Avvenire, 19 febbraio 2026
Le diseguaglianze tagliano in due gli Usa: negli Stati liberal si vive dieci anni in più
Negli Stati Uniti dove abiti non determina solo il paesaggio o il costo della spesa. Sempre più spesso incide anche su quanto a lungo vivrai. Negli ultimi decenni, mentre le differenze politiche tra gli Stati si sono ampliate, si è allargato anche il divario nell’aspettativa di vita. Nei territori più “liberal”, è cresciuta di oltre tre anni per le donne bianche e di oltre dieci anni per gli uomini afroamericani. Negli Stati più conservatori non ci sono stati miglioramenti.
Una recente analisi dell’Unione internazionale per lo studio della popolazione (Iuspp), che ha incrociato trent’anni di orientamenti politici con i dati sulla mortalità, mostra un quadro netto: tra il 1990 e il 2019 gli Stati con politiche sociali e sanitarie più estese, spesso di matrice dem, hanno registrato progressi nella longevità molto più marcati rispetto a quelli con politiche più restrittive, a tendenza repubblicana. In alcuni casi il divario è sorprendente.
Non si tratta di un nesso diretto tra orientamento politico individuale e salute.
Piuttosto, emerge il peso delle politiche pubbliche: accesso all’assistenza sanitaria, prevenzione delle malattie croniche, programmi sociali, sicurezza urbana, controllo delle armi, investimenti in istruzione e welfare. Questi fattori – più diffusi negli Stati con politiche sociali di stampo liberal – incidono sulla qualità e sulla durata della vita in modo concreto.

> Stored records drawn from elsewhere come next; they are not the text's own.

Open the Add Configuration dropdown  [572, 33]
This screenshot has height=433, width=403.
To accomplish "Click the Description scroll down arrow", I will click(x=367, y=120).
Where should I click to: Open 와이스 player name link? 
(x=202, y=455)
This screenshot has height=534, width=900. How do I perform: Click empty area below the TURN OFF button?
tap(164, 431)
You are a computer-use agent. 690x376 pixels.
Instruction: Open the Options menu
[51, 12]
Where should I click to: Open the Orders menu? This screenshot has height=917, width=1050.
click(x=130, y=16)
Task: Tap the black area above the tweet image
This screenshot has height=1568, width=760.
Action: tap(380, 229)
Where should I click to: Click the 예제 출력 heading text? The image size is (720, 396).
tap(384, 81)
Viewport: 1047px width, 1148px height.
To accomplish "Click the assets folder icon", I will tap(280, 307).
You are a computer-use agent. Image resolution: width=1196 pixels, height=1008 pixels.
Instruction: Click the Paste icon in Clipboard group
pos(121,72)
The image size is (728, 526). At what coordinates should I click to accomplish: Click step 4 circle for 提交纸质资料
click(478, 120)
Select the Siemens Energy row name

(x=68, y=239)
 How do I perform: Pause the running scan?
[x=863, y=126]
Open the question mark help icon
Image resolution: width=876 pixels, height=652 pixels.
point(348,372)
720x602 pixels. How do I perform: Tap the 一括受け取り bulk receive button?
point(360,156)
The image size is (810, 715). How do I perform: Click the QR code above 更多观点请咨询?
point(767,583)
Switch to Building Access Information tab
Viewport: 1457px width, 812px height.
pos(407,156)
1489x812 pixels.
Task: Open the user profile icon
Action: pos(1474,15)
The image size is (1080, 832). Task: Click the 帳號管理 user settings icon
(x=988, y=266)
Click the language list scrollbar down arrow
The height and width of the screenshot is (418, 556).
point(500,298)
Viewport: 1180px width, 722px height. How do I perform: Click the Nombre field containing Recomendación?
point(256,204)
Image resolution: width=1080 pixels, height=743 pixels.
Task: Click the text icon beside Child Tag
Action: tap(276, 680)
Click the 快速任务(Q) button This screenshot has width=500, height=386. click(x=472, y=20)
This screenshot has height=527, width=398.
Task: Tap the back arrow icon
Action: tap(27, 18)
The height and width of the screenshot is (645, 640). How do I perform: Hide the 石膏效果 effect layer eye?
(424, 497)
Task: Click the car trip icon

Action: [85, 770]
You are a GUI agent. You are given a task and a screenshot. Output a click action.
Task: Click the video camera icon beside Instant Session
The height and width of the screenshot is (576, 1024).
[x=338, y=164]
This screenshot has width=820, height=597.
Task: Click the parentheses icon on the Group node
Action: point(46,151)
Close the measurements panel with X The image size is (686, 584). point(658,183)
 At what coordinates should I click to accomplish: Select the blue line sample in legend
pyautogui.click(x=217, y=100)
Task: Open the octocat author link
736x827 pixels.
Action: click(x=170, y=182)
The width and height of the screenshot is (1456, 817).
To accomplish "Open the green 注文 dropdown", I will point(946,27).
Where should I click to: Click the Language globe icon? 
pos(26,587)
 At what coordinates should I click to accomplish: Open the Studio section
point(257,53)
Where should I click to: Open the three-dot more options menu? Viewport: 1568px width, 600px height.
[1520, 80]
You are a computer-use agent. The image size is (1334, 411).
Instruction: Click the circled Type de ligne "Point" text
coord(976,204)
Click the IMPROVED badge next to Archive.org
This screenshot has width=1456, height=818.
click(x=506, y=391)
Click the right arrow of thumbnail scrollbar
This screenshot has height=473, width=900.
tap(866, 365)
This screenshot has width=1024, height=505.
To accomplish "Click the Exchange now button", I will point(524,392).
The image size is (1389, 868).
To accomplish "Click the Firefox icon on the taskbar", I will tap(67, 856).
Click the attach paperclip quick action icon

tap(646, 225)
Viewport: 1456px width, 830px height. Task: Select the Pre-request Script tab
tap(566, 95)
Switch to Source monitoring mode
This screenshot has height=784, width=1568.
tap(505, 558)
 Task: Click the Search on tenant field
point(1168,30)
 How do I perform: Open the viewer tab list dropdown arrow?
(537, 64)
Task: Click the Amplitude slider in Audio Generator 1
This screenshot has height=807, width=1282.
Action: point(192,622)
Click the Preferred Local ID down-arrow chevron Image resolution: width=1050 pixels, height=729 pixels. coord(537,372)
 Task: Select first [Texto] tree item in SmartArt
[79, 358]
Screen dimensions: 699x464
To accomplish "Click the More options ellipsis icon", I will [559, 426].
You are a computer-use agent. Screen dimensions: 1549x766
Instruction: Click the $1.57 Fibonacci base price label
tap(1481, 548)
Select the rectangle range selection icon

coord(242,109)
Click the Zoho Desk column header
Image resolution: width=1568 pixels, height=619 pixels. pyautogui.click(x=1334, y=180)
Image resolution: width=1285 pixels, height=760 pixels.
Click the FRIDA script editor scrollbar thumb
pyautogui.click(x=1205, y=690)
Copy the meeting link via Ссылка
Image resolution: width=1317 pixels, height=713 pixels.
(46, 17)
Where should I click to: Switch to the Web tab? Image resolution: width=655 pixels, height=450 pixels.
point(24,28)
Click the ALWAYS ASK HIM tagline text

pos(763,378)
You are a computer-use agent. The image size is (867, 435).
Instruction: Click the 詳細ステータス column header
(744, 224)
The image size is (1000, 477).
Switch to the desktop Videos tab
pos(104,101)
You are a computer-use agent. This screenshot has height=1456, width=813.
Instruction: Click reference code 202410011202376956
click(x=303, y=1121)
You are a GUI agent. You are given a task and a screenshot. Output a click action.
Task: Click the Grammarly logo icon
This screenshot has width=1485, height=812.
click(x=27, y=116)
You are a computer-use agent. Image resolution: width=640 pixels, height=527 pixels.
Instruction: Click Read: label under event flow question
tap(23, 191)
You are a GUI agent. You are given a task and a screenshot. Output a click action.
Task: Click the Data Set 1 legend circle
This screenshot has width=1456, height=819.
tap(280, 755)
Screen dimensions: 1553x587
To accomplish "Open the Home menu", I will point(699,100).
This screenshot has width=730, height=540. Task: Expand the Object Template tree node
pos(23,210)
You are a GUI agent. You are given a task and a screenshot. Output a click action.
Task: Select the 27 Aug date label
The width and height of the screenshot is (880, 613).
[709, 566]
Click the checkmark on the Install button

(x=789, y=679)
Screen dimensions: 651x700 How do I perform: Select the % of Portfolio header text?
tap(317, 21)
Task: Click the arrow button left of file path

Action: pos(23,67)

Il risultato è un nuovo, inedito, tipo di disuguaglianza. Se nel Novecento le differenze più marcate erano legate soprattutto alla razza o al reddito, oggi la “mappa della longevità” negli Stati Uniti si sta ridisegnando lungo le linee delle politiche statali, ribaltando scenari storici. In alcuni Stati con politiche sociali più solide, infatti, l’aspettativa di vita di cittadini afroamericani ha superato quella di bianchi in Stati con minori tutele sociali: un’inversione rispetto a schemi consolidati.
I progressi sono legati a fattori diversi. Tra i più giovani, soprattutto per gli uomini afroamericani, hanno inciso la riduzione dei decessi dovuta all’Aids e alla violenza.
Tra gli adulti e gli anziani, i guadagni maggiori derivano dalla diminuzione delle malattie cardiovascolari, dei tumori e delle patologie respiratorie. Anche la prevenzione e la diagnosi precoce hanno giocato un ruolo importante. Un elemento, però, ha ridotto i benefici complessivi: la crisi degli oppioidi, che ha colpito tutti i territori e attenuato il vantaggio degli Stati con politiche più avanzate.
Il quadro interno agli Stati Uniti trova un parallelo sul piano internazionale. Un ampio studio pubblicato di recente sul New England Journal of Medicine, basato su oltre 73mila adulti tra i 50 e gli 85 anni, mostra che gli americani – a ogni livello di reddito – hanno tassi di mortalità più elevati rispetto agli europei. Anche i cittadini più ricchi degli Stati Uniti vivono mediamente meno della classe media in Europa occidentale; in alcuni casi, le loro probabilità di sopravvivenza sono simili a quelle dei gruppi più poveri di Paesi come Francia, Germania o Paesi Bassi.
Anche in questo caso, le ragioni sono molteplici, ma rispecchiano una dinamica simile a quella interna agli Usa. L’Europa, pur con differenze da Paese a Paese, dispone in generale di reti di protezione sociale più ampie, sistemi sanitari universali, minori disuguaglianze economiche e politiche di prevenzione più capillari. Negli Stati Uniti, invece, l’accesso alle cure e ai servizi resta fortemente legato al reddito e al tipo di cure disponibili nella città di residenza. Ne deriva una vulnerabilità diffusa: «Anche gli americani più ricchi non sono immuni dai problemi sistemici che riducono l’aspettativa di vita», osservano i ricercatori.
Il confronto suggerisce che, sempre più, la longevità non dipende soltanto dalla ricchezza individuale o dalle scelte personali, ma che in presenza di politiche pubbliche che riducono le disuguaglianze e rafforzano i servizi – dalla sanità alla prevenzione, dall’istruzione all’ambiente – la vita tende ad allungarsi.